Out of curiosity, was there a team exclusively dedicated to the Preview app? How autonomous were you in deciding how to improve the application?



At first Preview landed in my lap exclusively. Someone had shimmed in some code to open Quicktime image types that NSImage (NeXTStep, AppKit) did not recognize — "BMP" just as an example.

I was told, "Hey, we have a rich PDF API/SPI in CoreGraphics (Quartz2D) maybe you can beef up our PDF support in Preview."

PDF at that time was quickly rasterized (by AppKit) and really treated no differently than, say, a multi-page TIFF file in Preview.

As I started to switch over to rendering PDF's using CoreGraphics rather than NSImage, another engineer (Werner) took over the image side of Preview.

For a while then it was a team of two — me and Werner. Werner did the image side (but also owned and had responsibility for ImageIO) and I did the PDF side (I eventually wrote PDFKit but also had things like the Displays Prefs pane, some Color Sync stuff as my other responsibilities as well).

Werner is smarter than me though so where there were shared resources in Preview (like the toolbar, for example) often Werner handled that.

What I gave above is more or less the direction we were given — so there was a good deal of autonomy. I think everyone sort of had their hands full just trying to get a new graphics system up and running and to move functionality over from System 9 to OS X such that Werner and I were free to just add the stuff we wanted.

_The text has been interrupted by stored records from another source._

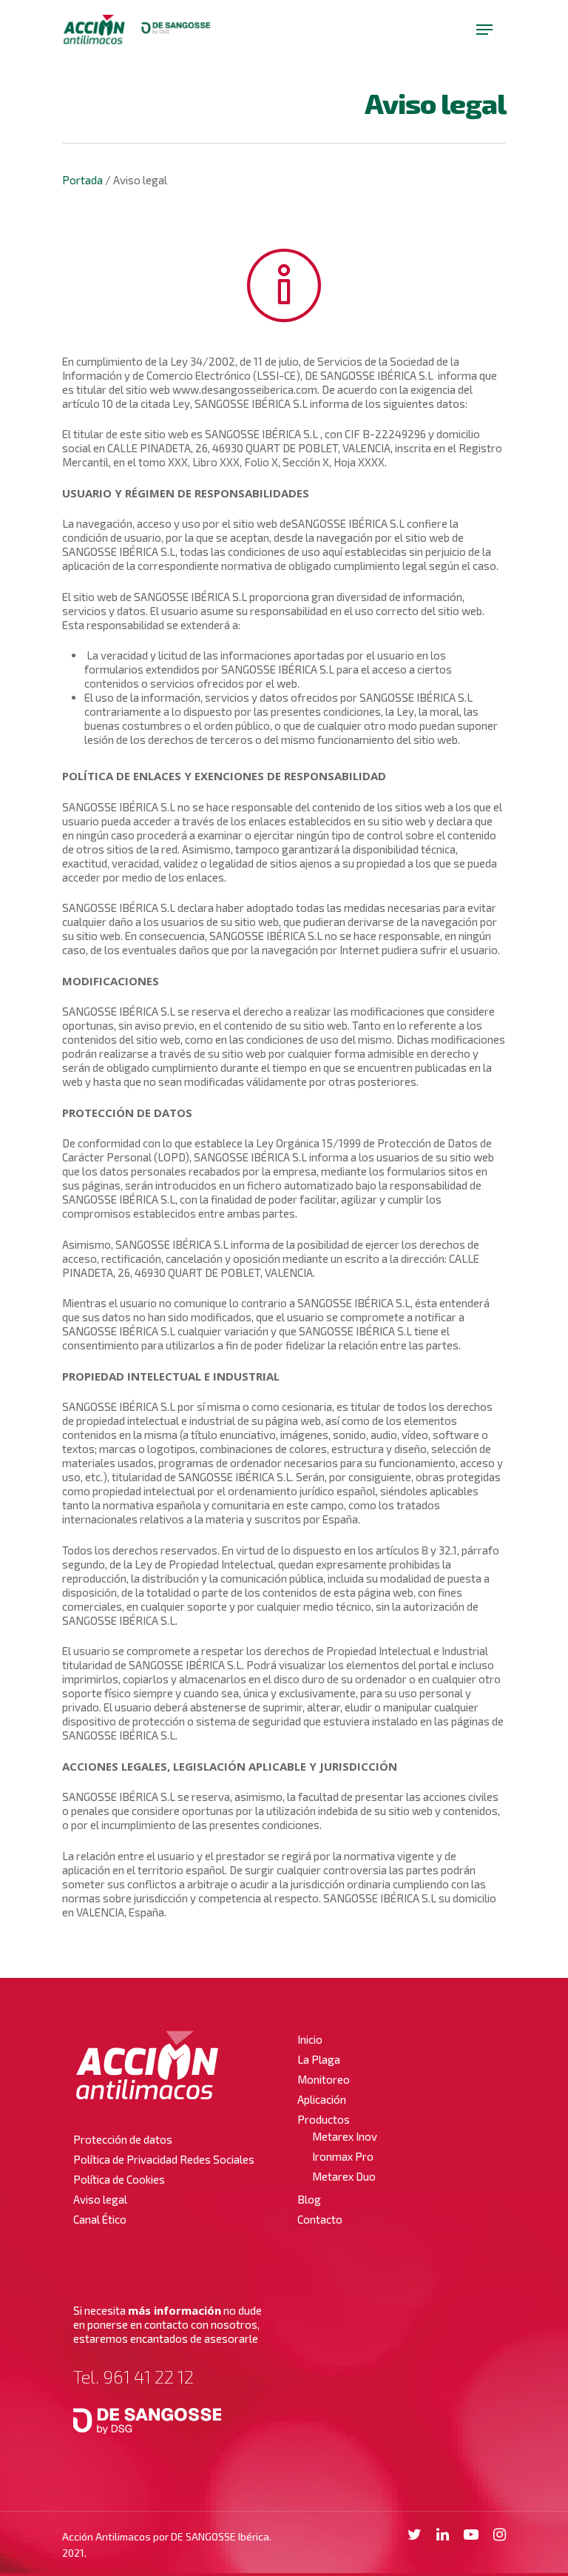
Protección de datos (122, 2139)
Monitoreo (323, 2079)
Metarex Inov (344, 2136)
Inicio (309, 2039)
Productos (323, 2119)
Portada (82, 180)
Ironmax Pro (342, 2156)
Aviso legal (100, 2199)
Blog (309, 2199)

Initially I think we tried to keep some commonality — if images could be rotated, I would try to also rotate PDFs. Image zoom in/out? PDF zoom in/out.

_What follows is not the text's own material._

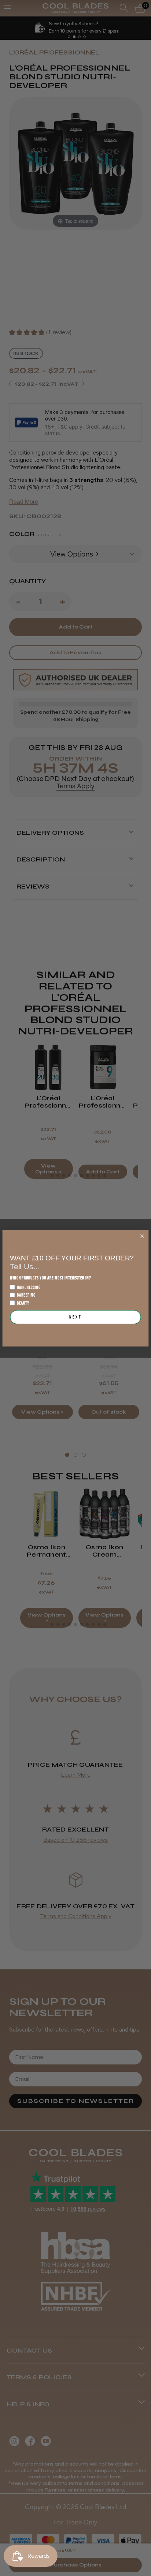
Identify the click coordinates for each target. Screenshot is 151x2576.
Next (75, 1317)
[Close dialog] (142, 1236)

But when I added text handling (text selection, search) we kind of acknowledged that the two really were separate beasts. I was surprised later though when the same annotations I had added to support PDF also were added as mark-up tools to images (I was no longer on the team then as I recall).

Preview eventually went to its own team though and the engineers working on it did not have other duties/distractions like Werner and I. This is when signatures, instant-alpha, and other niceties were added.

I definitely enjoyed the years Werner and I were on it and we could just add "cool stuff" we wanted. I remember someone asking for the "blank page" feature — where you can insert a blank page into a PDF – it allows you to play with even/oddness (front/backedness) of pages when printing 2-up. It was cool so we added it.

I like to point out that "we" were the users of the app as much (or more so) than some manager up the chain. To that end, I always felt we more or less knew what users wanted.

I think eventually the designers came to use Preview quite a bit and so had their own suggestions but they certainly weren't standing in our way early on.